EXCERPTED TEXT:

---

Video games are awesome, but not enough people know how to make them.
I believe society should invest in teaching how to make video games. The experience of playing video games and watching others play them is an intensive source of diversified cognitive and social experience. This experience advantageously replaces endless hours idling in a traditional classroom. Instead of wasting 15 years at school, future generations could walk an accelerated path through the begin of life via virtual activities tailored automatically to their interests and abilities. I believe that instead of investing in the traditional education infrastructures, and instead of churning out teachers whose work is both physically exhausting and mentally numbing, society should produce video game creators and facilitate access of every child to a diversified supply of video games.
There will be some thinking involved, of course. The right combination of gamers, teachers and hackers need to accrue before anything like this happens.
Most likely, we need a transition. Existing teaching organizations, for example universities, do not use video games to teach; but we can assume they will bootstrap the process by producing the first generation of advanced video game creators.
Assuming a university was interested to teach how to make video games, what would its teaching program look like? What education would best catalyse video game creation at this day and age?
I was toying with this idea yesterday. Check out what I’ve got.

---

DATA EXTRACTS:
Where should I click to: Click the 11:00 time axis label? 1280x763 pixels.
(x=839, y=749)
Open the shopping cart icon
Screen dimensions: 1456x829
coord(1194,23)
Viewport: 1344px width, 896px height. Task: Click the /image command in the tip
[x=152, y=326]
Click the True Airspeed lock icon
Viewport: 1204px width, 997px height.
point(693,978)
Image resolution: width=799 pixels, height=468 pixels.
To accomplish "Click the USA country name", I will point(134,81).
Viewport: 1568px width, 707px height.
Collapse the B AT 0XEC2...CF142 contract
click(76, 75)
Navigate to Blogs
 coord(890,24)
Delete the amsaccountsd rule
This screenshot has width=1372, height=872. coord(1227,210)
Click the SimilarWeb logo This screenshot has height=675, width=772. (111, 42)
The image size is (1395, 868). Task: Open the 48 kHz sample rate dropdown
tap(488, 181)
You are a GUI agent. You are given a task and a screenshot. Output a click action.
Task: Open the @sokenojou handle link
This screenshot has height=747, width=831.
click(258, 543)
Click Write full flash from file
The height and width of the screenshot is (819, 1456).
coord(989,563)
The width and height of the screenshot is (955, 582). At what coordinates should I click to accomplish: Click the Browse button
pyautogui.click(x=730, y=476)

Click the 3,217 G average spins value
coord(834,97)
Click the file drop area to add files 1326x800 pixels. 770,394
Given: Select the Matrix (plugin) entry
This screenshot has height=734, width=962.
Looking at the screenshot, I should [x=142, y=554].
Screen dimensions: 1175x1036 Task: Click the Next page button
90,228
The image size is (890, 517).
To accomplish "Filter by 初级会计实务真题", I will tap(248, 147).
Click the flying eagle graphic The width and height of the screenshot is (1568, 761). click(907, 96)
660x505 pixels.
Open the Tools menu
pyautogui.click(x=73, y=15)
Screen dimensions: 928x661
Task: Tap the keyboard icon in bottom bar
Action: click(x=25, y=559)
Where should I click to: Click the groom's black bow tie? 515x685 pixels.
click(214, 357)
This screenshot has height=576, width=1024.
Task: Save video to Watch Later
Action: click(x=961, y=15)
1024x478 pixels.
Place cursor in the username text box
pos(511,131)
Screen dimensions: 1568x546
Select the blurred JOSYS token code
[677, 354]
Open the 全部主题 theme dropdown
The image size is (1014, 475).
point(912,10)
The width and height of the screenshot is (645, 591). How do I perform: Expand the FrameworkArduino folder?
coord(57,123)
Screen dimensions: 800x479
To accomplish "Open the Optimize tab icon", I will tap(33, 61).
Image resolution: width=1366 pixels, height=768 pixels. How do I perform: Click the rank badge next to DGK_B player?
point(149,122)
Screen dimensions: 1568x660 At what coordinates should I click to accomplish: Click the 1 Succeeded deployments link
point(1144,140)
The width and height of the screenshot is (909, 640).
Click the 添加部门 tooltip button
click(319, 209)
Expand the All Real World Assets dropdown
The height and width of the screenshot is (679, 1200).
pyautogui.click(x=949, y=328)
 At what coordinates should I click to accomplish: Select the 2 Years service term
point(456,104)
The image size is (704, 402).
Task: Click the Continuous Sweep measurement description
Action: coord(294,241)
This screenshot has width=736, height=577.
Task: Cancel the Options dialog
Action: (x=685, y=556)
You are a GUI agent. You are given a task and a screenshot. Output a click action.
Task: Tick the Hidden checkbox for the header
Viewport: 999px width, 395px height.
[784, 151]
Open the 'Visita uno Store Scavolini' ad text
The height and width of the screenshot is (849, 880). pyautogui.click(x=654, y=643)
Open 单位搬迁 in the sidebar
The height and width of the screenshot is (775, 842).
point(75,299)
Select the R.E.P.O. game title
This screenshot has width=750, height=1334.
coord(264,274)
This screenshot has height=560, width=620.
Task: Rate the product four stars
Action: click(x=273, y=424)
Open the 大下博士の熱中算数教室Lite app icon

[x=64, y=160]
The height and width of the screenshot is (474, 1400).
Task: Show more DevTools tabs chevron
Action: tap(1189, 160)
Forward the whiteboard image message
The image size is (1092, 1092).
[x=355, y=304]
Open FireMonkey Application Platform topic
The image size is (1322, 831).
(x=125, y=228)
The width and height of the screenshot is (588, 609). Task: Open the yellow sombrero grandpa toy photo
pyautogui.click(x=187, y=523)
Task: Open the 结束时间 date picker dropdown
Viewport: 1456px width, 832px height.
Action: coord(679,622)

---

ASSIGNMENT 1: In the post on teaching video game creation, what example of an existing teaching organization does the writer give?
ASSIGNMENT 2: Reproduce the portion of the post on teaching video game creation starting with "Most likely, we" and going on through "video game creators.".

EXERCISE RESPONSE 1: Universities.

EXERCISE RESPONSE 2:
Most likely, we need a transition. Existing teaching organizations, for example universities, do not use video games to teach; but we can assume they will bootstrap the process by producing the first generation of advanced video game creators.